Да, везунчик, всё-таки, наш Панихидин! Его фамилия так и не сыграла с ним злую шутку, а какие-нибудь Весельчаков или Веселовский за милую душу могли бы на его месте загнуться прямо там, на асфальте, или — что ещё хуже — потребовать от виновника-водителя, чтобы тот обеспечил им и всей их семье безбедное существование.
В Москву мы прибыли к вечеру того же дня, и, оказавшись дома, я не испытал заметного облегчения. Несмотря на то, что стрелка моего внутреннего барометра, показывающая градус нервного напряжения, передвинулась с отметки СП («судебный процесс») в сторону отметки ДТП («дорожно-транспортное происшествие»), лучше от этого не стало: теперь на меня давил груз обоих событий.
2
На следующий день после приезда я с утра отправился туда, где находилась московская автоинспекция. Хорошо известно, что все, попадающие туда, чувствуют себя, как правило, без вины виноватыми, а уж если ты и правда виноват, тобой овладевает ощущение поднимающегося на эшафот. Моё состояние было примерно таким же, хотя находился я не на Гревской площади в Париже, а всего лишь на Болотной у Москворецкого моста.

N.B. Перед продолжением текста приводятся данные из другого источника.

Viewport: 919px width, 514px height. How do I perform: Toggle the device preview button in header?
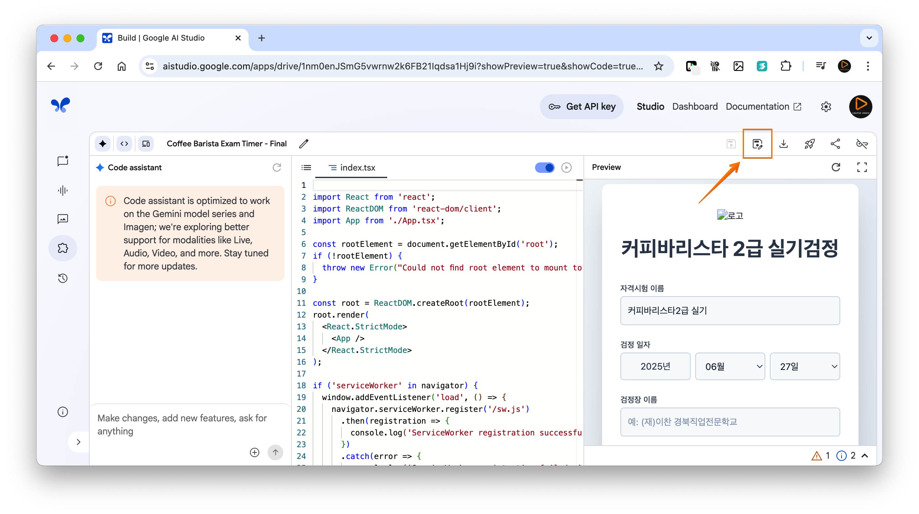point(146,144)
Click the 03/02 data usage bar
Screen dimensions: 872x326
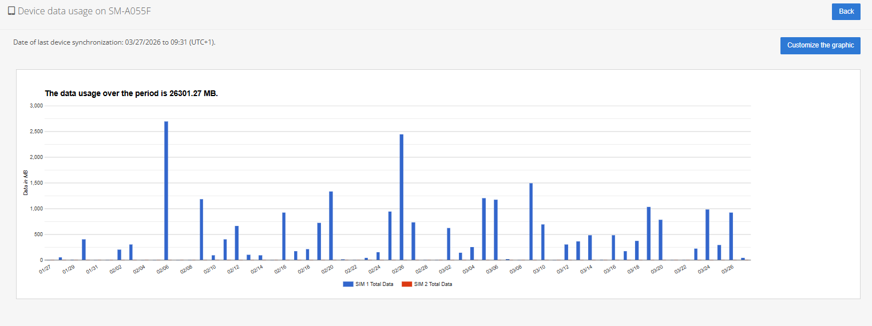[x=449, y=244]
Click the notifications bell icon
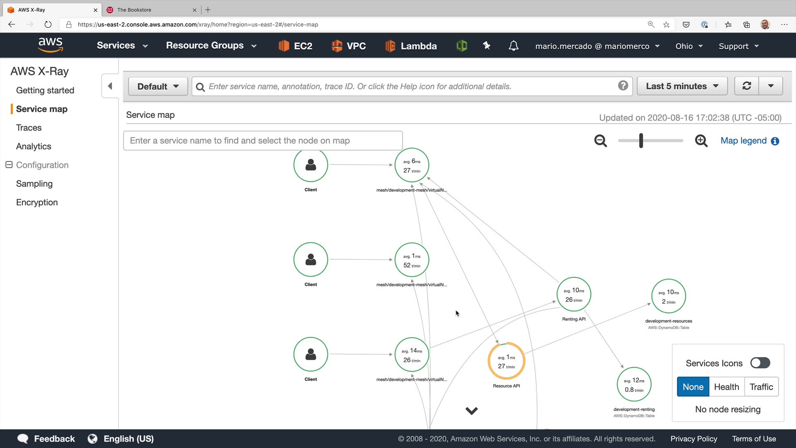Screen dimensions: 796x448 513,46
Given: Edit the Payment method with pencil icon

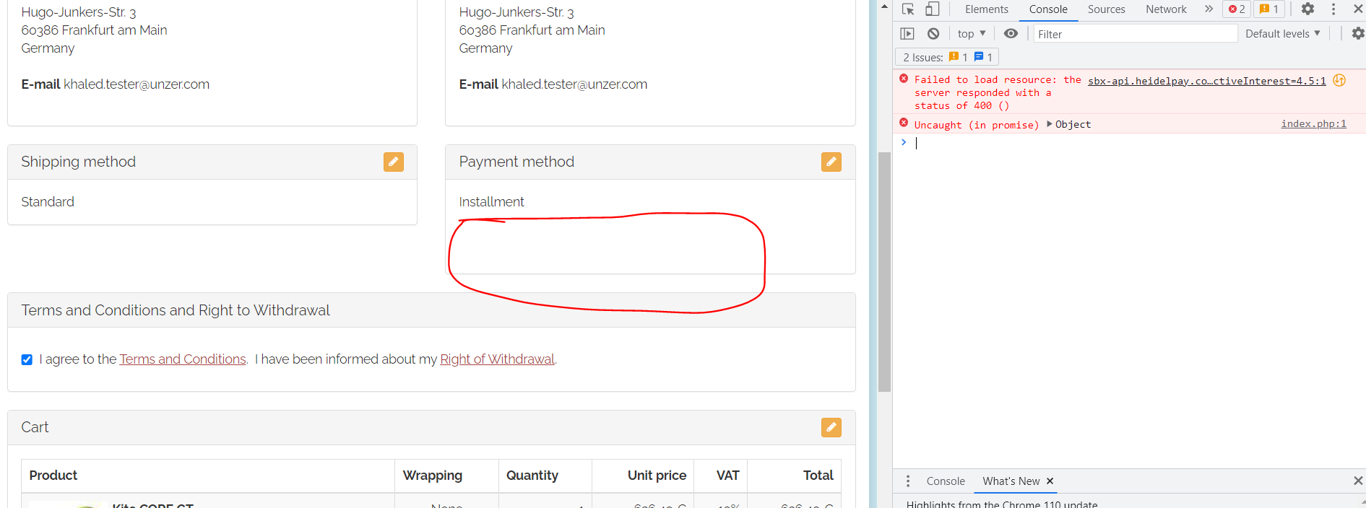Looking at the screenshot, I should pos(831,162).
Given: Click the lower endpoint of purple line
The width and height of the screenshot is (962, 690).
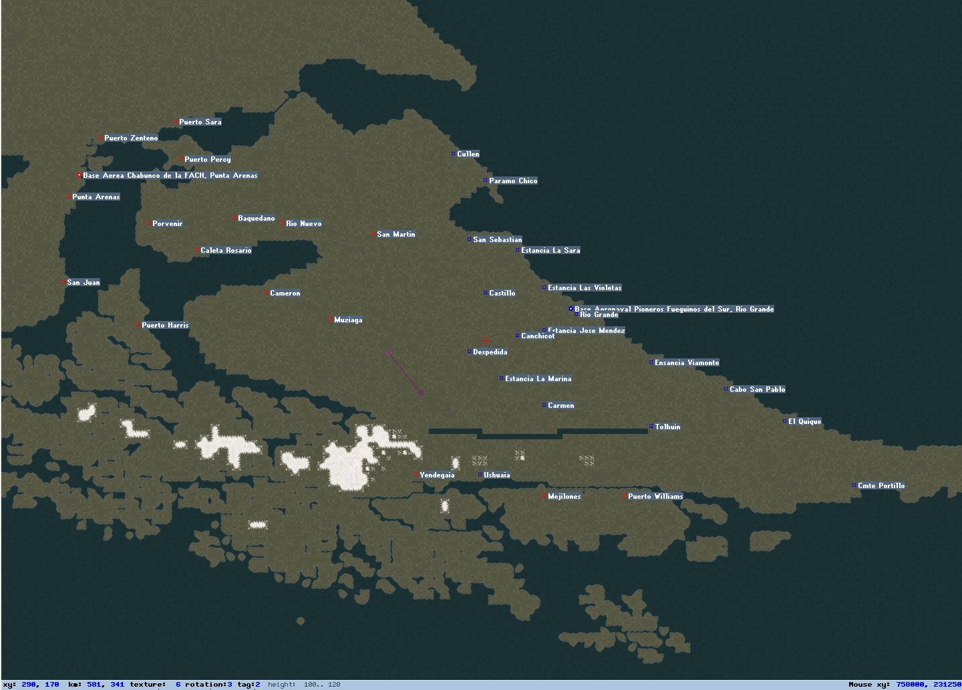Looking at the screenshot, I should [421, 393].
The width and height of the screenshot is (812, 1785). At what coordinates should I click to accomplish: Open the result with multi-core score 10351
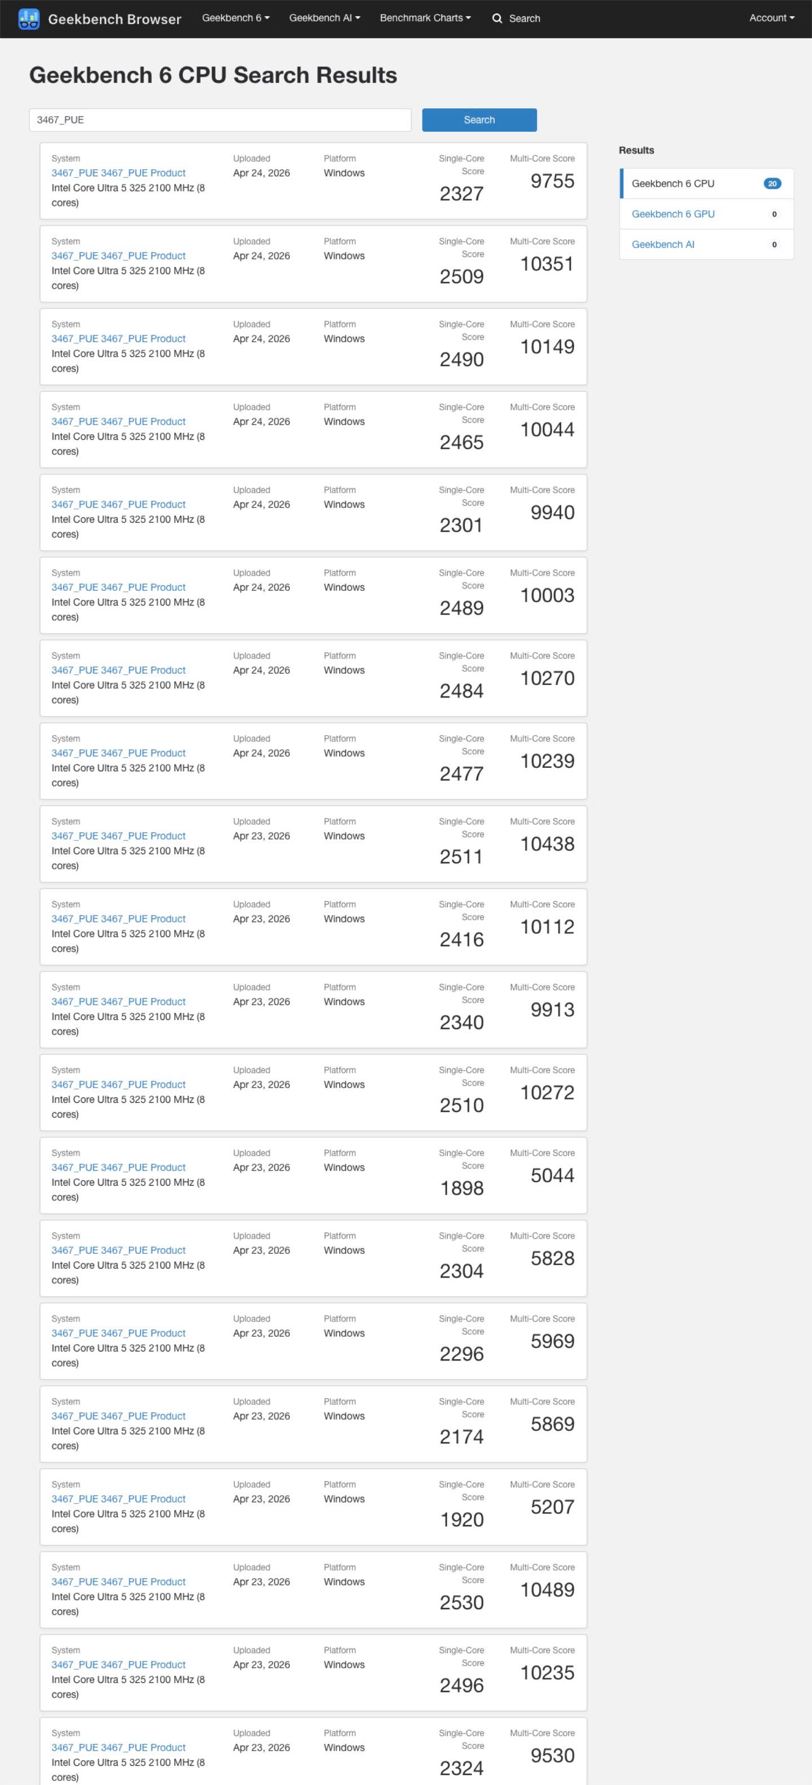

Начальником там была пожилая полная грузинка, «подполковница». Ожидал я приёма долго, с раздражением предвкушая неудовольствие лицезреть облечённую властью даму и слышать её категорический тон. (Контролировать своё раздражение я всегда умел плохо, что значительно осложняло все восемь лет моей военной службы и впятеро больше лет общения с различными издательствами.)
Впрочем, если по правде, то подполковница больше походила на суровую, не знающую поблажек, но, по сути, справедливую мать, нежели на какого-то начальника.
Ещё одно руководящее лицо, тоже прекрасного пола, к которому я пошёл на другой день, располагалось также возле большой площади, названной в честь Дзержинского (председателя ВЧК, ГПУ, ОГПУ — все сокращения ничего хорошего из себя не представляют, и расшифровывать их не хочется). Руководящее лицо выглядело бы вполне привлекательным, если бы на нём не было такого холодного и утомлённого выражения. Во всяком случае, при общении со мной. Наша встреча происходила, к счастью, не в том здании, в котором недавно мне пришлось, не по своей воле, побывать, а совсем в другом, наискосок от него, где два этажа занимало издательство детской литературы. И пришёл я сюда, чтобы узнать, как обстоит дело с моей заявкой на новую книгу рассказов, поданную незадолго до ареста Юлия Даниэля. Ответ был таким, какого я ждал, но от этого не сделался приятней. Привлекательное руководящее лицо вежливо сообщило, что моя рукопись не может быть включена в план выпуска, поскольку не была одобрена редакционным советом, и рецензии на неё тоже не были благоприятными.